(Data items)
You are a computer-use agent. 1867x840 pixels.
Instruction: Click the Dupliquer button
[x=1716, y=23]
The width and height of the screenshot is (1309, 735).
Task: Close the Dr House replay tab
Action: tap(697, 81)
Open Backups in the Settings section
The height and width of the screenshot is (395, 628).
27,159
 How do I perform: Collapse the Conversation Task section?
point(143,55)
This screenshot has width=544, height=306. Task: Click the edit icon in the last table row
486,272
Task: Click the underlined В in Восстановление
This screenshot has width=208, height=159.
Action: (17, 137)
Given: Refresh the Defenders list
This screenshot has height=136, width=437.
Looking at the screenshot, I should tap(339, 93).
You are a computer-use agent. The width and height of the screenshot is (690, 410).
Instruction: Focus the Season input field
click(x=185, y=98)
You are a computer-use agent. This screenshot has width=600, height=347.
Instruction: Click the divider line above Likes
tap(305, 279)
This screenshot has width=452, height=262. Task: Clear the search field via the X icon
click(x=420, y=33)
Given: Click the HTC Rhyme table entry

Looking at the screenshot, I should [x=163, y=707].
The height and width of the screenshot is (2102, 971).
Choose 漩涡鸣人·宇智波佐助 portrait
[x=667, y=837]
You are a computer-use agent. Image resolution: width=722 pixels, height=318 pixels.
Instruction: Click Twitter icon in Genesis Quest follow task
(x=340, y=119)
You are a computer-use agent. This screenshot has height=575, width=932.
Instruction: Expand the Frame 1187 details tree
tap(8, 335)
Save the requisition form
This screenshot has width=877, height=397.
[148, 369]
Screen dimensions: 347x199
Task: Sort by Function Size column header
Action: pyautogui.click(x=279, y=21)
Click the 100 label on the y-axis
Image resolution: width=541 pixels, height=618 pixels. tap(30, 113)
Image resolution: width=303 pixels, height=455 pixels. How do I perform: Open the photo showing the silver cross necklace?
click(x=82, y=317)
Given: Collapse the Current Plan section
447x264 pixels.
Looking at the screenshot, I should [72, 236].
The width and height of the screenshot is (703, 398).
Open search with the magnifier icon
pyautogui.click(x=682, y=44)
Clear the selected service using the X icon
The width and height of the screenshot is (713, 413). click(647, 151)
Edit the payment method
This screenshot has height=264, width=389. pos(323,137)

*WHAT TO DO*:
The records shown above should be given again word for word.

*EXERCISE ANSWER*:
You are a computer-use agent. 1867x840 pixels.
Instruction: Click the Dupliquer button
[x=1716, y=23]
The width and height of the screenshot is (1309, 735).
Task: Close the Dr House replay tab
Action: tap(697, 81)
Open Backups in the Settings section
The height and width of the screenshot is (395, 628).
27,159
 How do I perform: Collapse the Conversation Task section?
point(143,55)
This screenshot has width=544, height=306. Task: Click the edit icon in the last table row
486,272
Task: Click the underlined В in Восстановление
This screenshot has width=208, height=159.
Action: (17, 137)
Given: Refresh the Defenders list
This screenshot has height=136, width=437.
Looking at the screenshot, I should tap(339, 93).
You are a computer-use agent. The width and height of the screenshot is (690, 410).
Instruction: Focus the Season input field
click(x=185, y=98)
You are a computer-use agent. This screenshot has width=600, height=347.
Instruction: Click the divider line above Likes
tap(305, 279)
This screenshot has width=452, height=262. Task: Clear the search field via the X icon
click(x=420, y=33)
Given: Click the HTC Rhyme table entry

Looking at the screenshot, I should [x=163, y=707].
The height and width of the screenshot is (2102, 971).
Choose 漩涡鸣人·宇智波佐助 portrait
[x=667, y=837]
You are a computer-use agent. Image resolution: width=722 pixels, height=318 pixels.
Instruction: Click Twitter icon in Genesis Quest follow task
(x=340, y=119)
You are a computer-use agent. This screenshot has height=575, width=932.
Instruction: Expand the Frame 1187 details tree
tap(8, 335)
Save the requisition form
This screenshot has width=877, height=397.
[148, 369]
Screen dimensions: 347x199
Task: Sort by Function Size column header
Action: pyautogui.click(x=279, y=21)
Click the 100 label on the y-axis
Image resolution: width=541 pixels, height=618 pixels. tap(30, 113)
Image resolution: width=303 pixels, height=455 pixels. How do I perform: Open the photo showing the silver cross necklace?
click(x=82, y=317)
Given: Collapse the Current Plan section
447x264 pixels.
Looking at the screenshot, I should [72, 236].
The width and height of the screenshot is (703, 398).
Open search with the magnifier icon
pyautogui.click(x=682, y=44)
Clear the selected service using the X icon
The width and height of the screenshot is (713, 413). click(647, 151)
Edit the payment method
This screenshot has height=264, width=389. pos(323,137)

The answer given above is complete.